Non so se sto prendendo tutto troppo alla leggera, o tutto con troppa serietà. Non lo so io, e non lo sa nessuno. Bisogna esercitare la pazienza, stare attenti, essere coscienziosi, non rischiare, ma nemmeno farsi sopraffare dal panico

Uno sguardo d’autore alla vita che cambia con la diffusione del coronavirus, la paura del contagio, l’Italia “chiusa” e il tempo da passare preferibilmente in casa. Sul Foglio una serie di storie di scrittori sui giorni del Covid-19. Il primo racconto che pubblichiamo è di Antonella Lattanzi. Nata a Bari nel 1979, vive a Roma; tra i suoi romanzi, “Prima che tu mi tradisca” (Einaudi Stile libero, 2013) e “Una storia nera” (Mondadori, 2017).


 

Baciamoci.

Ma sì, chissenefrega. Baciamoci più di prima. No, non baciamoci, se ci sono delle direttive vuol dire che hanno senso. Vanno seguite. Stringiamoci la mano. Ma sì, dai, stringiamoci la mano. Allora? La mano? No, no, non se ne parla, bisogna cambiare comportamento, bisogna capire che il gesto del singolo è per il bene di tutti e per il bene di sé stessi. Vero, vero, perché fare i controcorrente a tutti i costi? Salutiamoci da lontano. Un metro? Un metro e mezzo? Due? Quanti sono due metri? Pòrtati qualcosa per misurare le distanze. Mi sto spaventando. Ho preso tutto sottogamba finora: ho sbagliato? Mi sono lavata le mani? Prima non ero spaventata. Ora mi sto spaventando. Ce li hai i fazzoletti? Stai prendendo l’aspirina preventiva? In che senso l’aspirina preventiva?

 

Andiamo al cinema, dài, ci distraiamo. Ma i cinema a Roma sono aperti? Sì. No. Sì. No. Non si sa. Aspetta il pomeriggio, nel pomeriggio lo diranno. Sono aperti? Sono chiusi? Forse sono aperti ma devi tenere un posto vuoto: ai due lati, avanti e indietro. Ma io vado al cinema per stare con gli altri, se devo stare solo non ci vado. Sto a casa. Ma che dici, al cinema ci vai per guardare il film al buio, in silenzio, che t’importa se hai una persona appiccicata al tuo fianco o no? E poi scusa io a casa sto vicina al mio compagno e al cinema devo stargli lontano? Che c’entra, non capisci niente: mica possono chiederti lo stato di famiglia al cinema. Fai come dicono e basta. Andiamo al cinema, dobbiamo sostenere il cinema. Va bene, ok, andiamo, ché chissà per quanto non ci potremo andare. No, non ci andiamo, perché tanto entro stasera chiude tutto. Tutto cosa? Tutto. Chi te l’ha detto? Voci. Ma voci e basta? No no, voci che di queste cose ne sanno. Oddio, ma chi?

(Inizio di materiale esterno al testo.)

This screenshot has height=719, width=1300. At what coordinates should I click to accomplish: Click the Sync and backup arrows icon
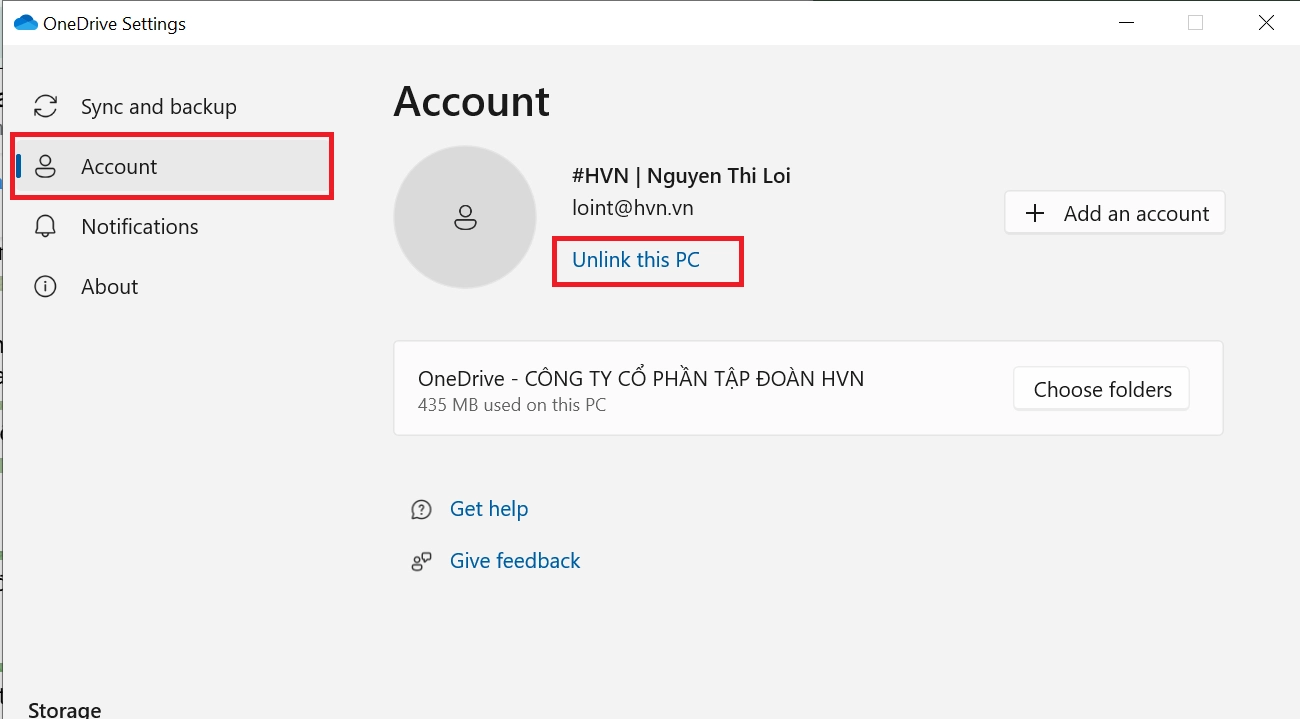click(x=45, y=107)
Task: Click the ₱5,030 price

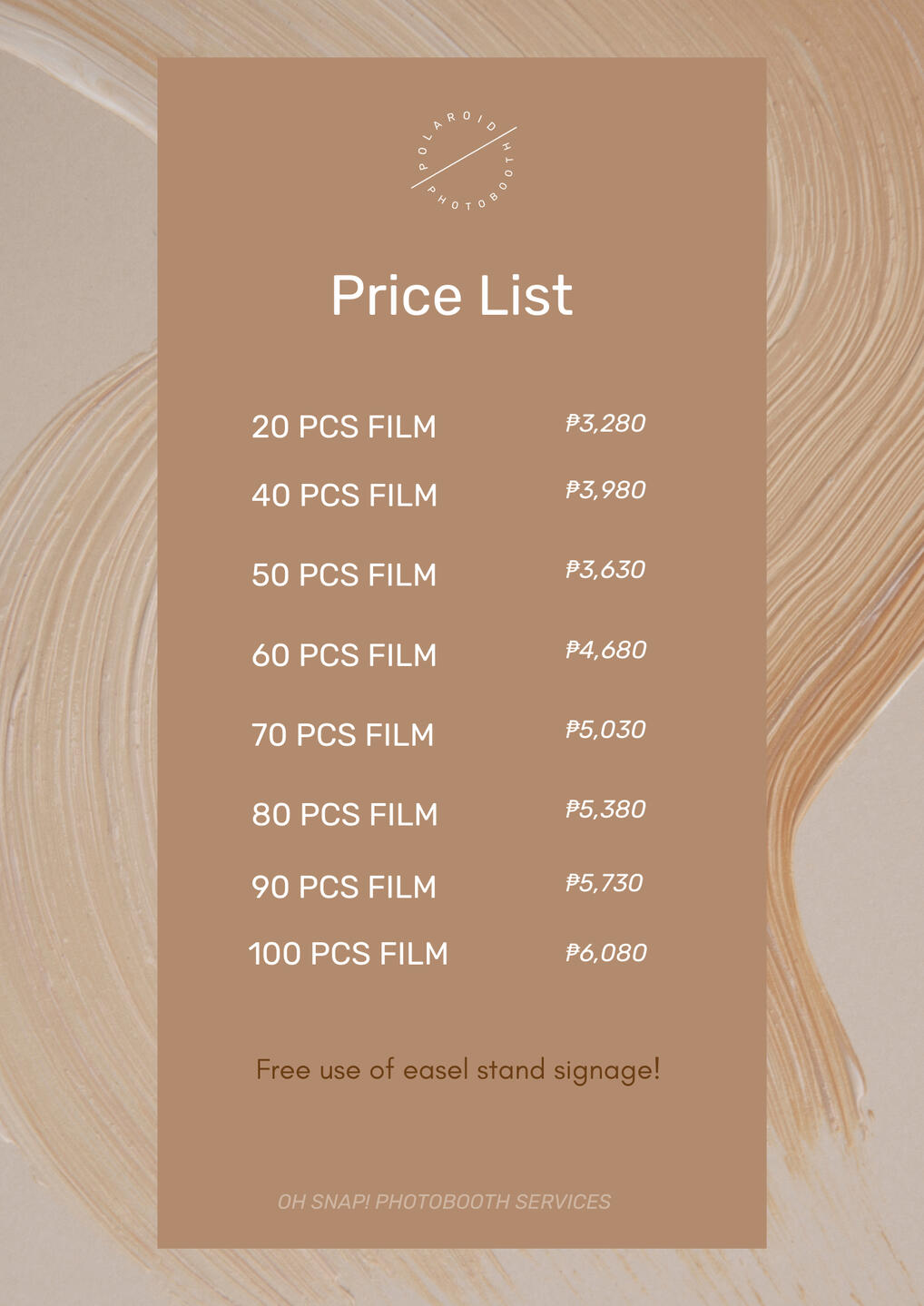Action: click(605, 730)
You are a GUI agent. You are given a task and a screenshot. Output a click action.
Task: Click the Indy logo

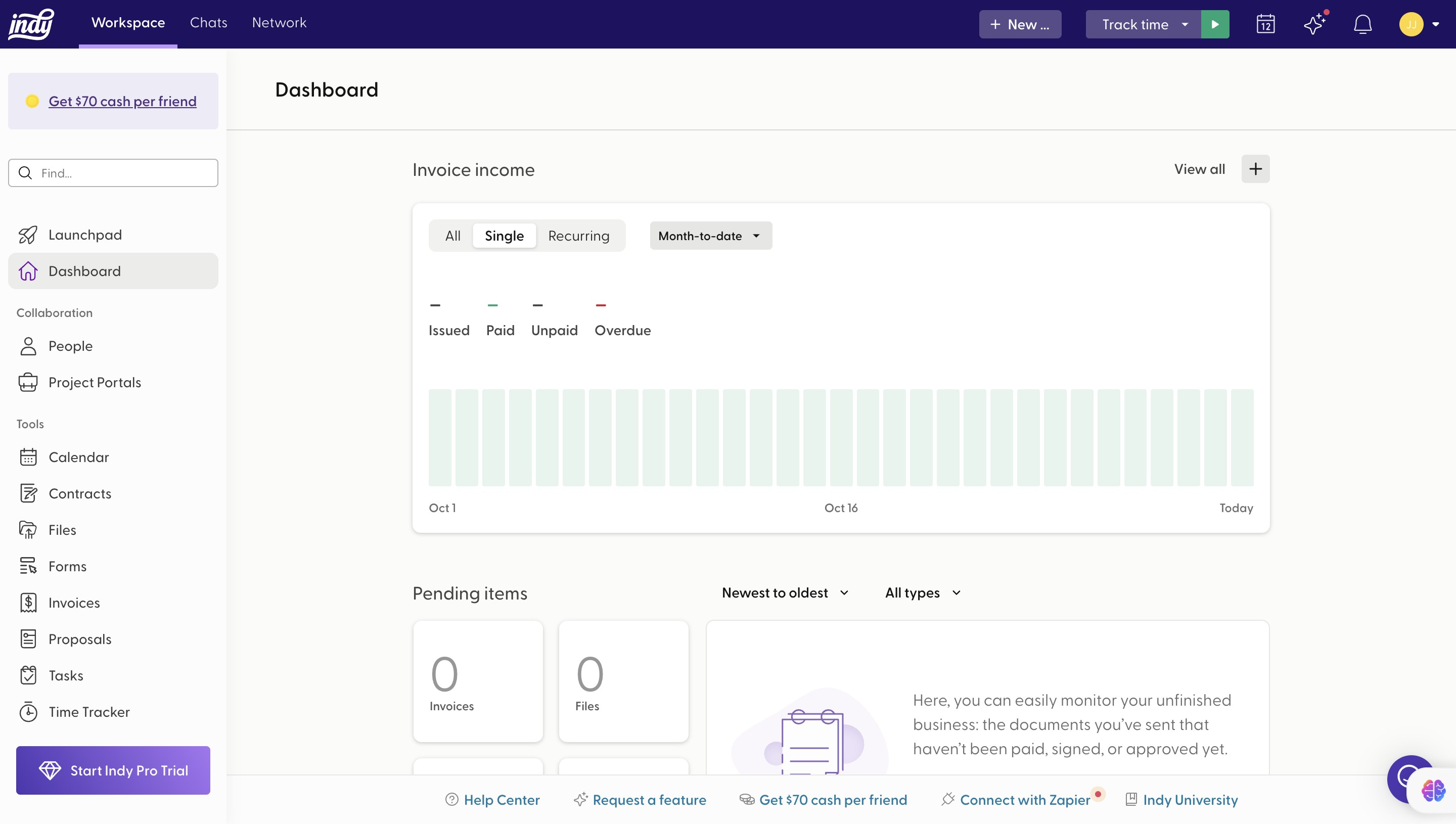click(x=31, y=24)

Compra l’amuchina. Mi vergogno a comprare l’amuchina, non voglio fare la parte di quella che va nel panico. E poi non mi serve l’amuchina, io sono fatalista.

Scusa, già che ci sei la compri tu, l’amuchina, anche per me? Va bene la compro. No, l’amuchina non si trova più. Prova in farmacia. Niente. Prova dai cinesi. Niente. Nemmeno la mascherina? Nemmeno la mascherina. E poi, si sa, le mascherine davvero utili sono solo quelle… Sì lo so, lo so, questo l’ho capito bene. E le scorte al supermercato? Devo fare le scorte? Io, per non saper né leggere né scrivere, le ho fatte già due settimane fa. Maddai, esagerato. Addirittura le scorte al supermercato, sei apocalittico e ti fai prendere dal panico. È la paura il peggior nemico. Va bene, niente scorte.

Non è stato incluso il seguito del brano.